Spin (p.84) - 3.5 stars out of 5 -- "With a calm krautrock singularity of purpose, Oyamada fuses a bristling spectrum of textures and rhythms..."
The Wire (p.43) - "The music on SENSUOUS has the exquisiteness of a lab-produced object, all clean lines and synthetic sheen."
Japanese avant-pop maverick Keigo Oyamada has the kind of restless creative imagination that has been the hallmark of many of pop music's damaged geniuses (Syd Barrett, Brian Wilson). Oyamada's whimsical, often woozy output as Cornelius strays far from the typical path of retro-flavored pop. On his third outing, SENSUOUS, he favors an exploratory approach that privileges repetition, texture, and production nuance over songwriting craft. Cornelius's fractured, pointillist pop--while not necessarily instantly hummable--literally bristles with tonal color and lush, intricate arrangements.
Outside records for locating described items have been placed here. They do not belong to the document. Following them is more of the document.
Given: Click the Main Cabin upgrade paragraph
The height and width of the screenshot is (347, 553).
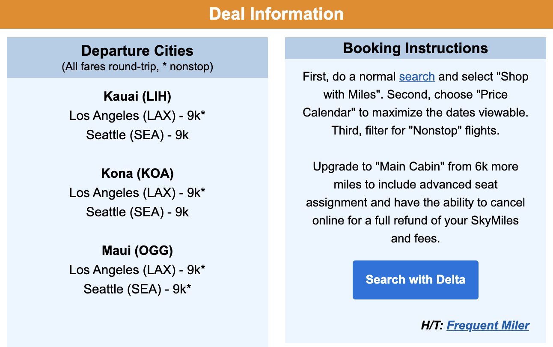Looking at the screenshot, I should pyautogui.click(x=415, y=202).
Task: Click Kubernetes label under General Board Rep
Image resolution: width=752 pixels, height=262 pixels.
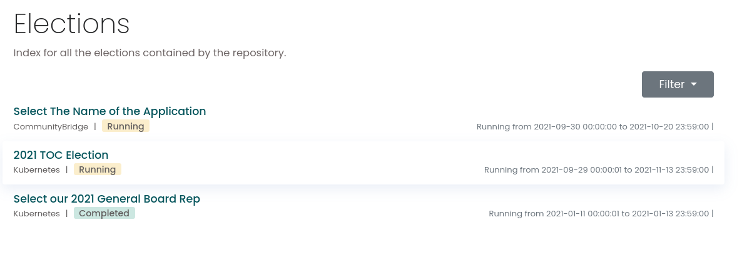Action: click(36, 213)
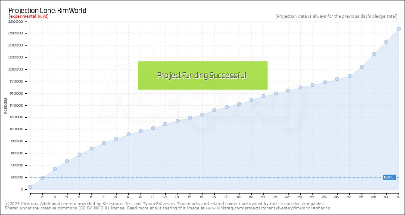
Task: Click the green Project Funding Successful banner
Action: 203,75
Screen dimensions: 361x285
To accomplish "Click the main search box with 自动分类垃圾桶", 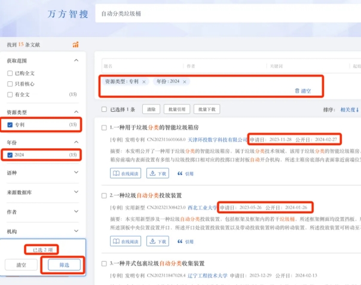I will pyautogui.click(x=227, y=13).
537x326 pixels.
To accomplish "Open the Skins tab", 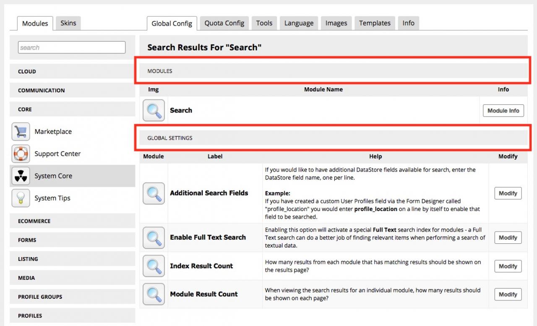I will (x=68, y=23).
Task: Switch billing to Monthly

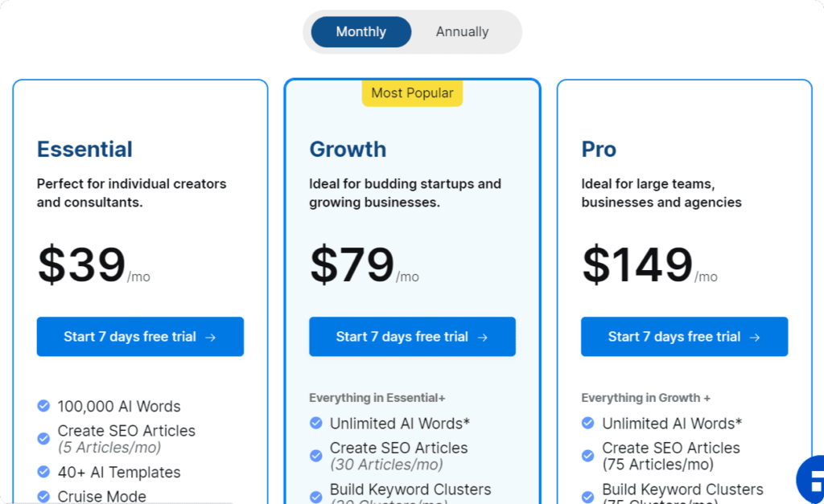Action: pos(361,32)
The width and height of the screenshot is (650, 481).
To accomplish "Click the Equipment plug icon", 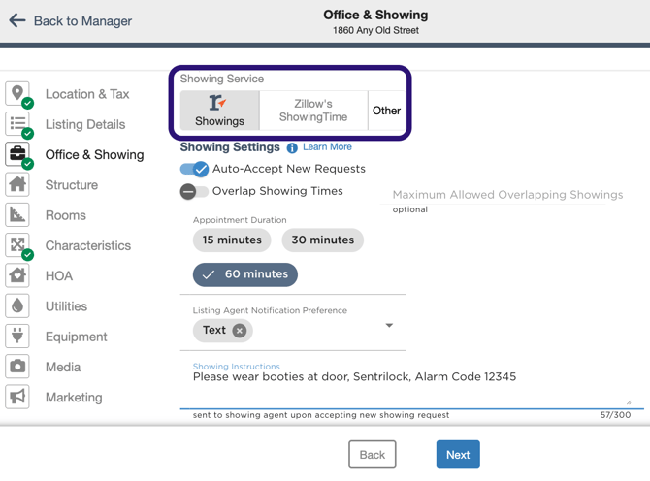I will click(17, 336).
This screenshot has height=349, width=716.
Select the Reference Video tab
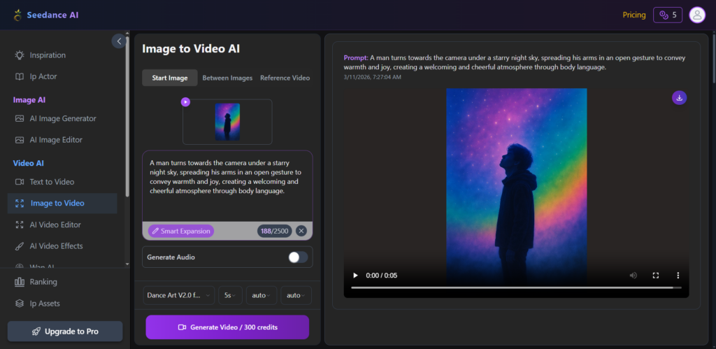(285, 78)
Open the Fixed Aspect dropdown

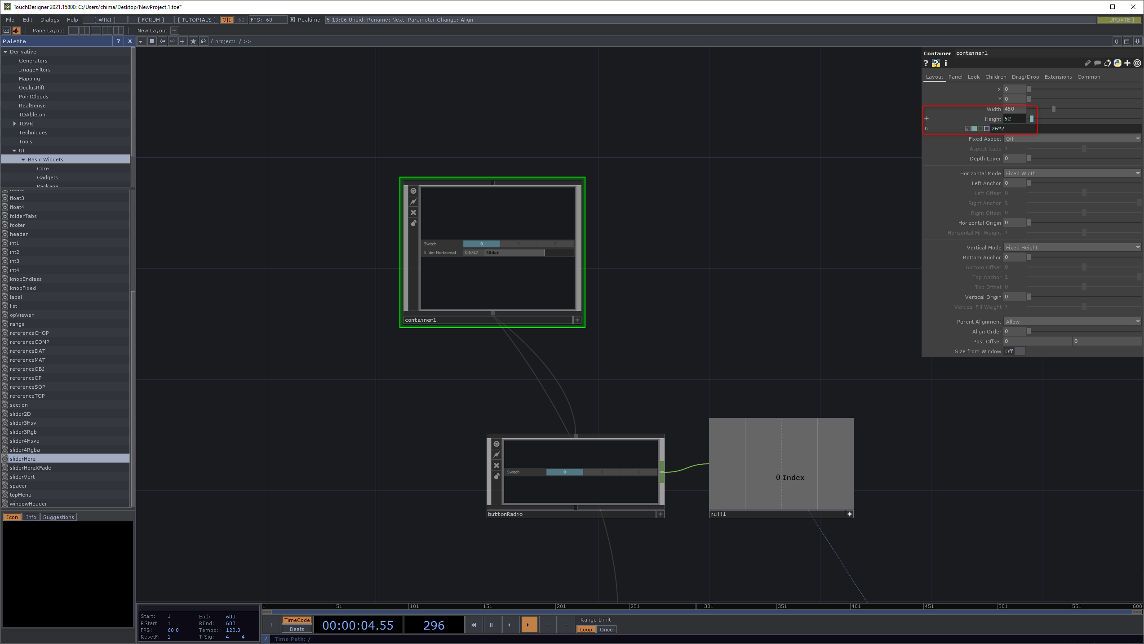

More focused and thematically cohesive than it's predecessor, POINT, Oyamada chooses to deploy a limited sound palette, leaving most of the detail in the subtle interplay of the respective elements. On "Fit Song," a clipped funk guitar weaves intricate passages around the negative space created by a drummer's loping, skittering rhythms. Vocal elements are used sparingly, as fleeting utterances or percussion-like bass notes--as on the driving rocker "Gum." Overall the album favors warm vintage electric piano tones over its guitar-based equivalents. Bright buzzy synths, windchimes, and keyboards give the album a weightless, light jazz quality; but this is about as far from that universe as it is from most other modern-day pop. SENSUOUS is a carefully crafted, yet bold experiment in future sounds.